The rapture Paul wrote about was those who were alive and remained through the trib until Christ returned. Only those people are part of what we know as "the rapture"....a bodily catching up of the trib's saved survivors....they are also "changed" (allasso in the Greek) which changes the mortal body into immortal.
Paul was not raptured. He died and his spirit returned to God as is written. He will be of those who return with Christ and meet those who are raptured to also meet them.
It would be inclusive of those who depart, since the living cannot hinder the departed from attaining their Crown of Life.
Jesus is pictured as coming with those who had departed before the living.
It introduces a deeper meaning to the term rapture than what meets the eye. Since rapture had to have been applied to the departed in Christ, as Jesus said be faithful onto death and I will give you a Crown of Life.
Rapture implies the getting of a believer out of the context of situation within this temporal realm.
If Paul addressed it only to the Living then he would not in a matter of a few versus say the following
1 Thessalonians 4:14-17
14For we believe that Jesus died and rose again, and so we believe that
God will bring with Jesus those who have fallen asleep in him.
15According to the Lord’s word,
we tell you that we who are still alive, who are left until the coming of the Lord, will certainly not precede those who have fallen asleep.
16For the Lord himself will come down from heaven, with a loud command, with the voice of the archangel and with the trumpet call of God, and
the dead in Christ will rise first. 17After that, we
who are still alive and are left will be caught up together with them in the clouds to meet the Lord in the air.
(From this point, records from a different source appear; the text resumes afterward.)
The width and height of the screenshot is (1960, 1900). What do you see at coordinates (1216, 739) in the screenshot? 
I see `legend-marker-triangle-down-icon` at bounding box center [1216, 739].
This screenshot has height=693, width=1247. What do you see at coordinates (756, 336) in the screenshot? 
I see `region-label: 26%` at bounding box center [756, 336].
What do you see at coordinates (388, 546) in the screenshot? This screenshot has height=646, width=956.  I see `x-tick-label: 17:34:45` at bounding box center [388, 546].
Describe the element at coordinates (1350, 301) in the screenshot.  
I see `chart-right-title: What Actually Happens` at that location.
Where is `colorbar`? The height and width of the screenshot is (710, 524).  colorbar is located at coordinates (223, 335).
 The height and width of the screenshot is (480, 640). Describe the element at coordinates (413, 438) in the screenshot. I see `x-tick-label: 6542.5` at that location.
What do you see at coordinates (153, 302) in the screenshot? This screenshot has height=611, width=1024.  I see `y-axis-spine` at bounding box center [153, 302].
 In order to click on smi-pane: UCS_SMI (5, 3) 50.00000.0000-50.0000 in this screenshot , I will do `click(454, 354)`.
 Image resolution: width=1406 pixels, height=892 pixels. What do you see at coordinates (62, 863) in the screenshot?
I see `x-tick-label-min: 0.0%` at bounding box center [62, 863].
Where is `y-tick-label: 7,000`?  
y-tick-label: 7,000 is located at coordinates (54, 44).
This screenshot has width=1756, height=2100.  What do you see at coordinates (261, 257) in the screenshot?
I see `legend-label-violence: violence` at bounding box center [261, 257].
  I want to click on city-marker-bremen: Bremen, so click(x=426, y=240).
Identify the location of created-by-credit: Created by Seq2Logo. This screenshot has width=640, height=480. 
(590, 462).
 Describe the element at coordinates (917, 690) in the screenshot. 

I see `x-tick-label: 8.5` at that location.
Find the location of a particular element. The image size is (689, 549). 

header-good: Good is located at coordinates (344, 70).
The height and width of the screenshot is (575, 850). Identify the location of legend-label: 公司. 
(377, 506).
And so we will be with the Lord forever.
The catching up with them who are departed like Paul on that Day and the remnant who are alive will
certainly not precede those who have fallen asleep.
This means that the departed are raptured first before the living implying they are sealed to receive their immortal resurrection bodies before those remaining alive.
It makes no sense to exclude the departed as being the first cab of the rank so to speak as far as the resurrection is concerned.
We need to bring the above in harmony with
1 Corinthians 15:51-52
51Listen, I tell you a mystery:
We will not all sleep, but we will all be changed—
52in a flash, in the twinkling of an eye, at
the last trumpet.
So where are those who died?
52in a flash, in the twinkling of an eye, at the last trumpet. For the trumpet will sound,
the dead will be raised imperishable, and THEN we will be changed.
I put then purposely to highlight a conjunction and statement showing priority of who is raised first which implies the dead are raptured first before the living.
Rapture definition becomes inclusive of the departed and the deeper meaning of catching up seems to imply of being transfered from the temporal realm to the eternal realm within the eternal heavenly resurrection body. The implication is that the dead in Christ must be caught up first before the living.